# Ready to hit the beach..



## nikkiluvsu15 (Jun 9, 2010)

Had way too much fun doing this little photo shoot today... when I should be studying for a test. This is for the 52 Weeks of Dogs and I'm having trouble deciding which one to use, LOL.

Ready to hit the beach..

















And ready for some suntanning 

























































Can't decide if I want to use the first or last one - decisions, decisions!


----------



## hmbutler (Aug 4, 2011)

haha soooooo cute... I the first and last are both great pics, either one would be a good choice!! She is super patient lol


----------



## IslandPaws4Raw (Sep 7, 2011)

Cute pics! I like the first one and the second to last one


----------



## Unosmom (May 3, 2009)

Lol, Harleigh looks like a classic pinup girl in the bathing suit shots


----------



## xellil (Apr 4, 2011)

You have a perfect model! All of them are hilariously cool.
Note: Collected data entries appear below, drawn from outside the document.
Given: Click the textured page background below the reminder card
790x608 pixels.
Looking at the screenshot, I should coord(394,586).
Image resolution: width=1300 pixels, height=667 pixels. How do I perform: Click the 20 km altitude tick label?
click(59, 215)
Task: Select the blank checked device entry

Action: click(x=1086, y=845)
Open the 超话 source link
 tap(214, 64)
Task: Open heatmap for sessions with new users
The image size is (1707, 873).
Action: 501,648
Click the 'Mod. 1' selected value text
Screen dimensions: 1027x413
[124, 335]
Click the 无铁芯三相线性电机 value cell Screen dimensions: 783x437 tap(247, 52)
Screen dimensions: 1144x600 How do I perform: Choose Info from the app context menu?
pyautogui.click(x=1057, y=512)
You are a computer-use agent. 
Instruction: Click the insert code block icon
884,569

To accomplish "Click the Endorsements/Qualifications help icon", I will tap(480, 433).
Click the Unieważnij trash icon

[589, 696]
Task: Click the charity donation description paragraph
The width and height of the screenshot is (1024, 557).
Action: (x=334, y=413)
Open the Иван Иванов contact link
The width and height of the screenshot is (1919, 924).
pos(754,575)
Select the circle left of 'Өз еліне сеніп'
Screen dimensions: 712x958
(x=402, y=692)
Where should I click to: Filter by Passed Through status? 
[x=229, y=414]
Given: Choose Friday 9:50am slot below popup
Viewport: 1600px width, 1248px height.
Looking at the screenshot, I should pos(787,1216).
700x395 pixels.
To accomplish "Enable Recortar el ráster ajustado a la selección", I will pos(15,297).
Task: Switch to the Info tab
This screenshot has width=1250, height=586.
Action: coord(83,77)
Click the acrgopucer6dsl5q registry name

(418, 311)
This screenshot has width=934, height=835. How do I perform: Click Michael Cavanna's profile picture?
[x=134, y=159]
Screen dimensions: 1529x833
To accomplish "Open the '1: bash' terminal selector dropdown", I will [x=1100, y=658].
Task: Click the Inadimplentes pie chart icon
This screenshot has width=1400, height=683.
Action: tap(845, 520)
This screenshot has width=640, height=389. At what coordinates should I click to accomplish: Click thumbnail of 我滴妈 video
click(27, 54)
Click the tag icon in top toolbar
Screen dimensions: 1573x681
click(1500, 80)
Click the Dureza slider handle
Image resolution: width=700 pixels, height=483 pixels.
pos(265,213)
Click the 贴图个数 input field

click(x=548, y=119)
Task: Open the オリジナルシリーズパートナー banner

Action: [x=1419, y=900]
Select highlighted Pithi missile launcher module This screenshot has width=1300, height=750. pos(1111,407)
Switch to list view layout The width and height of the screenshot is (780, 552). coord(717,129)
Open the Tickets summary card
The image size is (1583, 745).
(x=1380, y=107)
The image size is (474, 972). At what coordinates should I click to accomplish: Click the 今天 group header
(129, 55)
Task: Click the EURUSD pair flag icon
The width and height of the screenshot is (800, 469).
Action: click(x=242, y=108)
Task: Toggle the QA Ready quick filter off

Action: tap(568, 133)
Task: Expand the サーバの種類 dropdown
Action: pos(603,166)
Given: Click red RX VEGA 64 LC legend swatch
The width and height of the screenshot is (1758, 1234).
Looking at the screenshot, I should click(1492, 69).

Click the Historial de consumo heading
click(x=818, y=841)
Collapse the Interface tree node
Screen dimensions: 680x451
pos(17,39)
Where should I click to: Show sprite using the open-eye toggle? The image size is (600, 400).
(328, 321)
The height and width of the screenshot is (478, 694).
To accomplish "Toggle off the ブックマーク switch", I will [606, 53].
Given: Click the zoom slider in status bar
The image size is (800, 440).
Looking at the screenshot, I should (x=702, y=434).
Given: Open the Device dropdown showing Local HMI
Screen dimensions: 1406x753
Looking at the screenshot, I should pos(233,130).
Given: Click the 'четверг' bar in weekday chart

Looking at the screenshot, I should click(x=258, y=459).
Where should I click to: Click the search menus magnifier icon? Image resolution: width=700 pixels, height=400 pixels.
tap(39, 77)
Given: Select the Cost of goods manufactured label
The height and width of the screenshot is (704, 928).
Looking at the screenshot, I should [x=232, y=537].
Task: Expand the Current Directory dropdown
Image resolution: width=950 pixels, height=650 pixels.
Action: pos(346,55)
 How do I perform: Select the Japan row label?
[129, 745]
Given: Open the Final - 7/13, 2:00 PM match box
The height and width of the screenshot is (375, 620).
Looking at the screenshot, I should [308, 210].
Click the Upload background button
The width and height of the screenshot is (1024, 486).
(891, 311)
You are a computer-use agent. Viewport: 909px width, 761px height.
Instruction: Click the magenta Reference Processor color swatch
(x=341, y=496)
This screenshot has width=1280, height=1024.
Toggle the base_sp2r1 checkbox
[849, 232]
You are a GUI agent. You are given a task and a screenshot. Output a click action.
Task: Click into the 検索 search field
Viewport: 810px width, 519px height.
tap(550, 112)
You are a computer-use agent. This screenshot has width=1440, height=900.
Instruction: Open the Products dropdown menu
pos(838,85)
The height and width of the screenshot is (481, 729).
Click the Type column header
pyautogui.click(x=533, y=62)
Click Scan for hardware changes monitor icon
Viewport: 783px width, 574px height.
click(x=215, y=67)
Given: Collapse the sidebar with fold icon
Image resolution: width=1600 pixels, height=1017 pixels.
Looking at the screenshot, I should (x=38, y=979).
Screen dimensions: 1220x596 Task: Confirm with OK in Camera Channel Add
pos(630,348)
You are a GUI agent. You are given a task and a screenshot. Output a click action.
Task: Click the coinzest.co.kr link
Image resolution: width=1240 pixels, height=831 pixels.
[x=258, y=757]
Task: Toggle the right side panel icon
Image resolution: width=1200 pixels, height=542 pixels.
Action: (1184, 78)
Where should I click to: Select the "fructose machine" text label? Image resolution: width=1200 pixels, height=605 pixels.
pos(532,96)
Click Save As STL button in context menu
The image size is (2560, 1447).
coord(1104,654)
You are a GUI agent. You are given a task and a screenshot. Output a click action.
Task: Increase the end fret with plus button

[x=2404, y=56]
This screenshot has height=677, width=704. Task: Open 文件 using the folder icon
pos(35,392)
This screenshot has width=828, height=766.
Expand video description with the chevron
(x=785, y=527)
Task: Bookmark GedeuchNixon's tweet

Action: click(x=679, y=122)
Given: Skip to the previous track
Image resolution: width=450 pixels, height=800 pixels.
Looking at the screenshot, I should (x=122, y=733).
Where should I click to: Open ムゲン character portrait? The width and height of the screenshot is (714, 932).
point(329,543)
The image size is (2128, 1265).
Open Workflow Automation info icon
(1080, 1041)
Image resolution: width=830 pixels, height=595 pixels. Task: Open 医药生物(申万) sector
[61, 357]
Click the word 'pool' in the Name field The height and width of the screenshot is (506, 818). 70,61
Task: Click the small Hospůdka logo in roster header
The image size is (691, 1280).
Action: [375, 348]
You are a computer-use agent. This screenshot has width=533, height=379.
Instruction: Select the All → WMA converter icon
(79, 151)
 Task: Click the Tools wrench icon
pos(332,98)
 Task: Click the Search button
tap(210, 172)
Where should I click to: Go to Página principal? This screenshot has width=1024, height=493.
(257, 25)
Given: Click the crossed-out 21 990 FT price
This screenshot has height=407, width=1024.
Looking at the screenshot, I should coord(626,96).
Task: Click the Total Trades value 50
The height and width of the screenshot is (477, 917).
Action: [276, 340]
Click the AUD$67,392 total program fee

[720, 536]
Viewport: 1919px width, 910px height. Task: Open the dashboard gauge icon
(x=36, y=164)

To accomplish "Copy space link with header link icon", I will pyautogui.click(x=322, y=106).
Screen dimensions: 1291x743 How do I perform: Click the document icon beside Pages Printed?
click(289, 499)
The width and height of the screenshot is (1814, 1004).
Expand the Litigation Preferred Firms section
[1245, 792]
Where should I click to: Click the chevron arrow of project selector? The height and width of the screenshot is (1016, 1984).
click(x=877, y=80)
But, the one I really like is in the giant inner tube next to the little tiny wading pool. Oh the irony...


----------



## Huginn (Nov 21, 2011)

They are all pretty great, but I like the fifth one the most.


----------



## Janet At Nutro (Mar 11, 2011)

They are all great pictures.
The first one is my favorite!


----------



## Dude and Bucks Mamma (May 14, 2011)

I don't think you can go wrong with any of those!

Buck would never sit still and Dude would just look miserable. Yours seems to be enjoying it!


----------